FMCG: Ads not catching up with sales speed?

Financial reports from major FMCG companies reveal a declining ratio of ad spending to revenue. Experts analyze the reasons behind this shift

FMCG: Ads not catching up with sales speed?

The fast-moving consumer goods (FMCG) sector in India has traditionally been a heavyweight in the country's advertising landscape, consistently commanding a significant portion of the advertising expenditure (AdEx). Even amidst the challenges posed by the Covid-19 pandemic and economic downturns, FMCG companies have maintained their dominance, accounting for nearly one-third (Rs 31,000 Crores in 2023) of the total AdEx.

However, recent analyses of financial reports from leading FMCG players reveal a concerning trend: advertising expenses are not aligning with revenue growth. Despite witnessing steady revenue increases, companies like HUL, Dabur, Marico, and Nestle are not proportionally increasing their advertising spends.

For example, Dabur experienced consistent revenue growth between FY20 and FY23, ranging from 2.3% to 12.0% year-on-year. However, their advertising expenses saw fluctuations, with declines observed in recent years. Similar patterns were noted with other major players like HUL and Marico.

Historically, FMCG giants allocated 7-12% of their revenue to advertising and promotional activities. However, recent data indicates a decline, with the share dropping to 5-7% in 2023.

Several factors may contribute to this shift.
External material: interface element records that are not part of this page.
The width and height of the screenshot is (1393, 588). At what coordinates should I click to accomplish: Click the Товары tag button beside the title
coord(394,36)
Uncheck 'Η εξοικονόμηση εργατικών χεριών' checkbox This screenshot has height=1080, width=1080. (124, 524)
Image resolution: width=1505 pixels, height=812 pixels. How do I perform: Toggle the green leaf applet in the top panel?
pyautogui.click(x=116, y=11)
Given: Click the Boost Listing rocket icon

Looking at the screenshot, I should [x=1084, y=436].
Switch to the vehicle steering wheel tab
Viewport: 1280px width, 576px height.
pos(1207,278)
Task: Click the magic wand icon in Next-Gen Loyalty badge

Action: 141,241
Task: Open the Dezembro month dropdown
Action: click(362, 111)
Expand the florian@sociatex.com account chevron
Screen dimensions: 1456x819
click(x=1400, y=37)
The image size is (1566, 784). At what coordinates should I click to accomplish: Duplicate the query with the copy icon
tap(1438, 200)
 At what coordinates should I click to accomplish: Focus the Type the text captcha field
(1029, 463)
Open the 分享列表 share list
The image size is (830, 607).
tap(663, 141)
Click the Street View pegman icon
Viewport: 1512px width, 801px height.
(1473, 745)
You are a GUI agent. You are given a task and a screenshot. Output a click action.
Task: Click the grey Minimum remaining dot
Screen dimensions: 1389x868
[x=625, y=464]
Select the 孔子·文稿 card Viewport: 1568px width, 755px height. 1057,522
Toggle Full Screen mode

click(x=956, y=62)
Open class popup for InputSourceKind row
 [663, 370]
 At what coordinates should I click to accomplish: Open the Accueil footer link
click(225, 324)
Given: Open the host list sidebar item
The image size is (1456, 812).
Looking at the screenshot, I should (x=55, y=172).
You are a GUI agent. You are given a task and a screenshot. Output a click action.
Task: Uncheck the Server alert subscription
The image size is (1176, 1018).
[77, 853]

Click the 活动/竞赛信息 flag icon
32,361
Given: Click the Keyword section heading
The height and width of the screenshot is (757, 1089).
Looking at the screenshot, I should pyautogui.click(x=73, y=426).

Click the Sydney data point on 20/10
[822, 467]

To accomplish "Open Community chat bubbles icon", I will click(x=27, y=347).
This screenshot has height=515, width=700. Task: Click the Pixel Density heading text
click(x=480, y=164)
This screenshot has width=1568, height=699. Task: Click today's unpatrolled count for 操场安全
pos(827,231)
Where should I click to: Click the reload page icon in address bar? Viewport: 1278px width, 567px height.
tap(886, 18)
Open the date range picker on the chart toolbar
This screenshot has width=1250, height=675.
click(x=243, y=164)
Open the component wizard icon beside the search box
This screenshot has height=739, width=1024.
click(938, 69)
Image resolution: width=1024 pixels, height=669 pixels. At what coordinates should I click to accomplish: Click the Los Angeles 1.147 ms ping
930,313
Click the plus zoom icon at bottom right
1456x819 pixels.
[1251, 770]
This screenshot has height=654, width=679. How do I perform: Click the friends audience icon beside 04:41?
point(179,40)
Marketing officials from FMCG companies suggest that certain expenses, such as those directed towards retailers, may not be categorized as advertising and promotional expenses. Additionally, ad spends often revolve around new product or category launches, which may not directly correlate with revenue.

Experts also point to stagnant advertising rates in traditional media channels like TV and print as a reason for the declining ad expenditures. As consumer behavior increasingly shifts towards digital platforms, FMCG companies are redirecting their marketing budgets to digital advertising to engage with their target audiences effectively.

Anil Solanki, Senior Director at dentsuX, highlights the advantages of digital advertising, including lower costs, precise targeting capabilities, and real-time performance tracking. He emphasizes that FMCG companies are adapting to changing consumer preferences by allocating more resources to digital channels.

Looking ahead, industry experts predict a widening gap between FMCG firms' revenue and advertising expenditure, driven by the expanding reach of the internet in India. As digital media becomes increasingly accessible, FMCG brands are expected to further increase their investments in digital advertising to capitalize on its potential for reach and engagement.

However, it's essential to approach this shift with caution, as the digital advertising landscape is still evolving, and tracking spending across all platforms may take time to mature.